In our solar system, there are only two planetary bodies with liquid lakes and seas—Earth and Titan, a moon of Saturn. But instead of water, Titan lakes are made of liquid methane with temperatures registering at almost -300° F.
So how would NASA study this interesting place? Steve Oleson of NASA Glenn’s COMPASS Lab (Collaborative Modeling for Parametric Assessment of Space Systems) believes the team, along with partners from the Johns Hopkins Applied Physics Lab and the Penn State University Applied Research Lab have come up with an innovative answer.

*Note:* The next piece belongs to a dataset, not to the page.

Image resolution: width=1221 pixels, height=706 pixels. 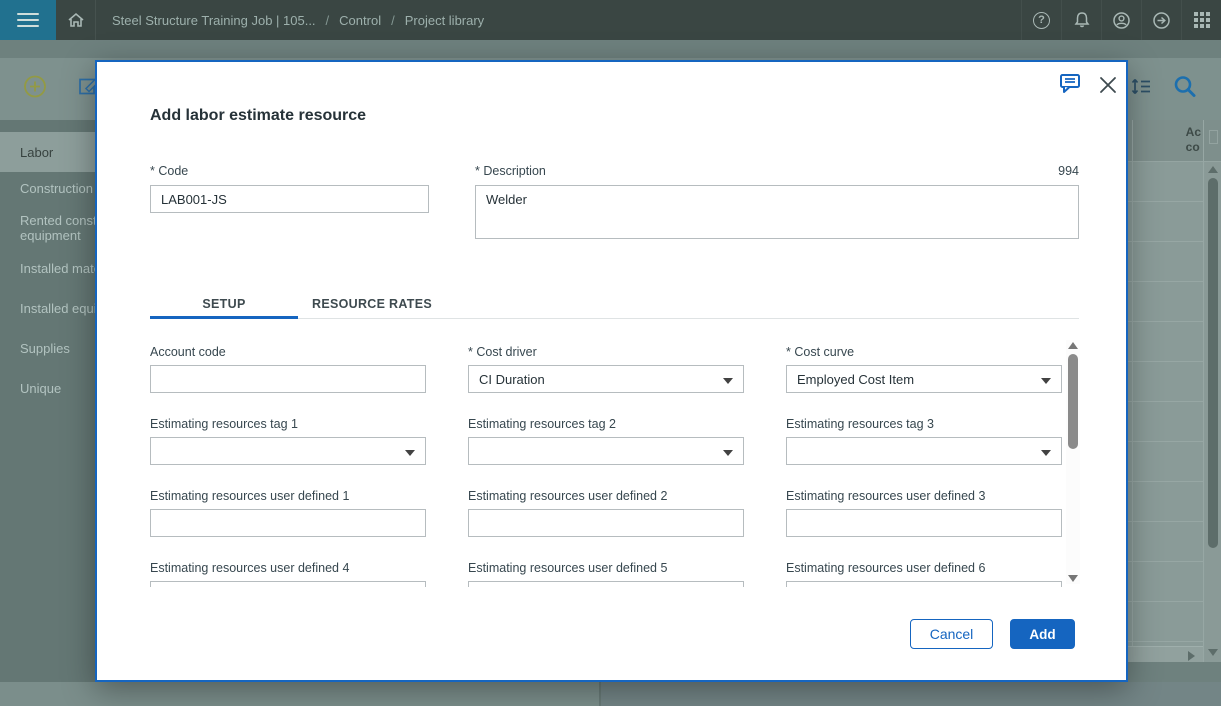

“We have developed a concept to send a submarine to Titan’s largest northern sea,” says Oleson. “This craft would be loaded with scientific instruments that could carry out detailed investigations under the surface providing unprecedented knowledge of an extraterrestrial sea.”
A 90-day, 1,250-mile voyage exploring Kraken Mare, a sea comparable in size to the Great Lakes, is proposed.
“The mission concept will investigate a full spectrum of oceanographic phenomena: chemical composition of the liquid, surface and subsurface currents, mixing and layering in the “water” column, tides, wind and waves, bathymetry, and bottom features and composition,” explains Oleson. “Measurements of all these aspects of Titan’s hydrocarbon ocean environment can only be made through focused exploration with a well-instrumented craft.”
Communicating with Earth would not be possible when the vehicle is submerged, so it would need to make regular trips to the surface to transmit science data. Due to the length of time needed to develop the hardware, travel time and the fact that seasons last seven years on Titan, Oleson and his team propose a launch in the 2040s, one of the summer periods.
If the Titan submarine concept is chosen by NASA to develop further, NASA Glenn expertise in radioisotope power, sensor and communications systems would be incorporated into the design.
The COMPASS team presented its idea to NASA’s Innovative Advanced Concepts (NIAC) Symposium in February where visionary ideas that could transform future NASA missions are presented for consideration. NIAC projects study innovative, technically credible, advanced concepts that could one day “change the possible” in aerospace.